Configuration	WebShop	Avalon	Persuasion
PNLC (full)	78.2	47.0%	0.87
w/o goal conditioning (scalar value only)	55.4	25.0%	0.53
w/o refinement step	55.6	28.0%	0.61
ReAct+Replan (LLM self-evaluation)	59.1	22.0%	0.62

Key Findings¶

PNLC achieves SOTA across all three diverse tasks with only 5–6s inference time, approximately 8× faster than LATS (n=30).
Goal conditioning is critical: removing it reduces performance to be indistinguishable from ReAct (55.4 vs. 55.1), demonstrating that multi-dimensional goal feedback is essential.
Offline learning outperforms LLM intuition: allowing the LLM to self-assess goal probabilities (ReAct+Replan) yields substantially lower performance than the data-driven critic (59.1 vs. 78.2), confirming that LLMs are overly optimistic about goal reachability in long-horizon tasks.
RL fine-tuning performs worst: Online ArCHer, which fine-tunes a smaller model, underperforms all other methods.

Highlights & Insights¶

"Train the critic, not the policy" paradigm: This elegantly circumvents the limitation of non-fine-tunable API models by shifting the learning burden to a lightweight module, offering substantial practical deployment value.
Abstraction at the thought level: Learning the value function at the level of thoughts (high-level strategic intentions) rather than actions (raw text) substantially reduces decision-space complexity.
Interpretable feedback via goal-conditioned value functions: Natural language descriptions of multiple positive/negative goals with associated probabilities are more amenable to LLM comprehension and utilization than scalar values.

Limitations & Future Work¶

Task-specific value functions: A separate value function must be trained for each new task; cross-task transfer remains an open problem.
Reliance on LLM goal generation and refinement: The approach may fail in specialized domains beyond the LLM's knowledge.
No data sensitivity analysis: The minimum quantity and quality of trajectories required to train an effective critic remain uncharacterized.
Value function calibration: Whether the probability estimates are reliable has not been analyzed.

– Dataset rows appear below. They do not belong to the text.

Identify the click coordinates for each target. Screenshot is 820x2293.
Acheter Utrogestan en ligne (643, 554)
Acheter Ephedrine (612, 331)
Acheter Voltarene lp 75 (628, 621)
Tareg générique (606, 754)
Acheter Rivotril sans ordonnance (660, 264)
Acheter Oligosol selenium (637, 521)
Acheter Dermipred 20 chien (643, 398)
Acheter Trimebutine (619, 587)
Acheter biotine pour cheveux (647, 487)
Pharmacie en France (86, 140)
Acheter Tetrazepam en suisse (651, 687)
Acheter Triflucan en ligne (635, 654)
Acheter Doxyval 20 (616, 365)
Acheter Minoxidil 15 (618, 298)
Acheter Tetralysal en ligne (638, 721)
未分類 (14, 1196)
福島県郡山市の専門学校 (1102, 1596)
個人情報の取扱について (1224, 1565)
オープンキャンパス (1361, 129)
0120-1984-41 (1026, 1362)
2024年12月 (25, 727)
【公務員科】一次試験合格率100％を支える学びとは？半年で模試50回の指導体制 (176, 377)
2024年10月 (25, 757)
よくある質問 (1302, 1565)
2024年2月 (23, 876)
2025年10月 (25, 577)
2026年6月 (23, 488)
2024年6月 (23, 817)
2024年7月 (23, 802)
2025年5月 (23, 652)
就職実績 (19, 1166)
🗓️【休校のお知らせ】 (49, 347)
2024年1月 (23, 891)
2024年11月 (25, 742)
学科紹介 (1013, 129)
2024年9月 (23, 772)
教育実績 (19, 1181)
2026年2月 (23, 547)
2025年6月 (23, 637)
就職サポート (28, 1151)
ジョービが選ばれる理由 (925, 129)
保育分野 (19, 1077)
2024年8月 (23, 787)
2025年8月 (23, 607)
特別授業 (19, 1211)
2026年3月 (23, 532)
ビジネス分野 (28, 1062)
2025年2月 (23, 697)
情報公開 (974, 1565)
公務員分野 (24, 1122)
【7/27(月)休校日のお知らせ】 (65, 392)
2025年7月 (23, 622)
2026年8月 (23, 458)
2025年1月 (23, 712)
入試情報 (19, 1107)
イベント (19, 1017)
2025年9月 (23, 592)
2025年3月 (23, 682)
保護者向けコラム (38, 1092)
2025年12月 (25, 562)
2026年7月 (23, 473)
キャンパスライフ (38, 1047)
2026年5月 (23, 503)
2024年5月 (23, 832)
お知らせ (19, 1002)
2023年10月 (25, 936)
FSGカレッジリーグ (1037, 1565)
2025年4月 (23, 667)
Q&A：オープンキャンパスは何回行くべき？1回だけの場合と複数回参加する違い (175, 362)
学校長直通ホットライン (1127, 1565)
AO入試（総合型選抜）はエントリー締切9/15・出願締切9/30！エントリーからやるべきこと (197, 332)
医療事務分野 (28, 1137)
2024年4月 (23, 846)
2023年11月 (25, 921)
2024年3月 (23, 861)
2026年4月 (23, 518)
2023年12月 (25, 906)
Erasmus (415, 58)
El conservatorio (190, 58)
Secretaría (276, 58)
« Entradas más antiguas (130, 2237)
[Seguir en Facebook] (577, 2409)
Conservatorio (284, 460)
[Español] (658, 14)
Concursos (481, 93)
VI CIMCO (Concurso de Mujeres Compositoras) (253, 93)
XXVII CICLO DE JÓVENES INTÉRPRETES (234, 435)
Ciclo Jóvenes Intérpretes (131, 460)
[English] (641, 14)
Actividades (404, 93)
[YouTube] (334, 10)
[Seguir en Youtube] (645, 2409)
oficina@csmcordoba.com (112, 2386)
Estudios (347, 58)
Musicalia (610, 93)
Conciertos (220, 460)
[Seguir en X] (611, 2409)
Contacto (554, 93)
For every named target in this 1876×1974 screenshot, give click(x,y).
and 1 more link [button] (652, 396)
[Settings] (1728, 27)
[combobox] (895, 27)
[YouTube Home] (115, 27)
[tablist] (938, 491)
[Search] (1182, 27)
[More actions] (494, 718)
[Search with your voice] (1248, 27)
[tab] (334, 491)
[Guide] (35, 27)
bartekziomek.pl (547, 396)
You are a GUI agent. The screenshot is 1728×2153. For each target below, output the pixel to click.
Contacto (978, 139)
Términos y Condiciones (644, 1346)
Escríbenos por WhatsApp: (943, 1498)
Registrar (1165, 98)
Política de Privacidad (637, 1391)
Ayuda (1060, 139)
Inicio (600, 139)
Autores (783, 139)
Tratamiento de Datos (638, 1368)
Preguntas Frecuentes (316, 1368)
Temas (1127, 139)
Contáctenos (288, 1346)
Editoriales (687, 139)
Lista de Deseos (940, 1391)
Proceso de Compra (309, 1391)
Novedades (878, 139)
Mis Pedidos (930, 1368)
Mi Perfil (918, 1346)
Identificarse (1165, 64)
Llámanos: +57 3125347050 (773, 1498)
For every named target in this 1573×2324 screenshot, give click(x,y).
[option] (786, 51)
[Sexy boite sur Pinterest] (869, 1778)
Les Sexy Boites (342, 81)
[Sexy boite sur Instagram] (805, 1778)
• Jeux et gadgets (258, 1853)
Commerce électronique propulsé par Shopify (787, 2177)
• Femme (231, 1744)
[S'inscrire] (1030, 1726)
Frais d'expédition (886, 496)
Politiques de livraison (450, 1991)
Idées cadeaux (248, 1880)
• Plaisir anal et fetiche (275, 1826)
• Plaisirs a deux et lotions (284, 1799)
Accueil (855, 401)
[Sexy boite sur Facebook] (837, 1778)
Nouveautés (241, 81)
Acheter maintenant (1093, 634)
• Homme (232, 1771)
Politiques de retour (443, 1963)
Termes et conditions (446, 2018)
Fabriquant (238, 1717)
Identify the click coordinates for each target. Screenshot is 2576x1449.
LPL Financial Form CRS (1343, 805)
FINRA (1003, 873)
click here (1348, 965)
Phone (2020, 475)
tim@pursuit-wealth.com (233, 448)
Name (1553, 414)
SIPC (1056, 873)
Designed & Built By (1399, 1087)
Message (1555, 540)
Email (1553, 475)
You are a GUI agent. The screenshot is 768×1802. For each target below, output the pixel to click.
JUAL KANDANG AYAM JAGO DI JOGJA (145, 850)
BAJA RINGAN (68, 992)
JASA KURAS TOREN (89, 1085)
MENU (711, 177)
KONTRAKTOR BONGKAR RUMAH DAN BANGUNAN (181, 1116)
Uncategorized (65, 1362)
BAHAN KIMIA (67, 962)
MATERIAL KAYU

vs. RL fine-tuning (ArCHer): The proposed method requires no LLM parameter updates, supports API-only models, and incurs orders-of-magnitude lower training cost.
vs. inference-time search (LATS/MCTS): Inference time scales as a constant rather than exponentially with search depth, yielding an enormous practical advantage in deployment.
vs. self-refinement (Reflexion): Reflexion requires multiple full trajectory rollouts, whereas PNLC needs only a single refinement step with a lightweight critic.

Rating¶

Novelty: ⭐⭐⭐⭐⭐ — Pioneering "planning without search" paradigm combining critic learning with LLM planning; goal-conditioned value functions at the thought level are highly novel.
Experimental Thoroughness: ⭐⭐⭐⭐ — Comprehensive evaluation across three diverse tasks with detailed ablations, though data sensitivity analysis is absent.
Writing Quality: ⭐⭐⭐⭐ — Clear logic and intuitive figures.
Value: ⭐⭐⭐⭐⭐ — Compatible with any API-accessible LLM; represents a breakthrough in inference efficiency with high practical deployment value.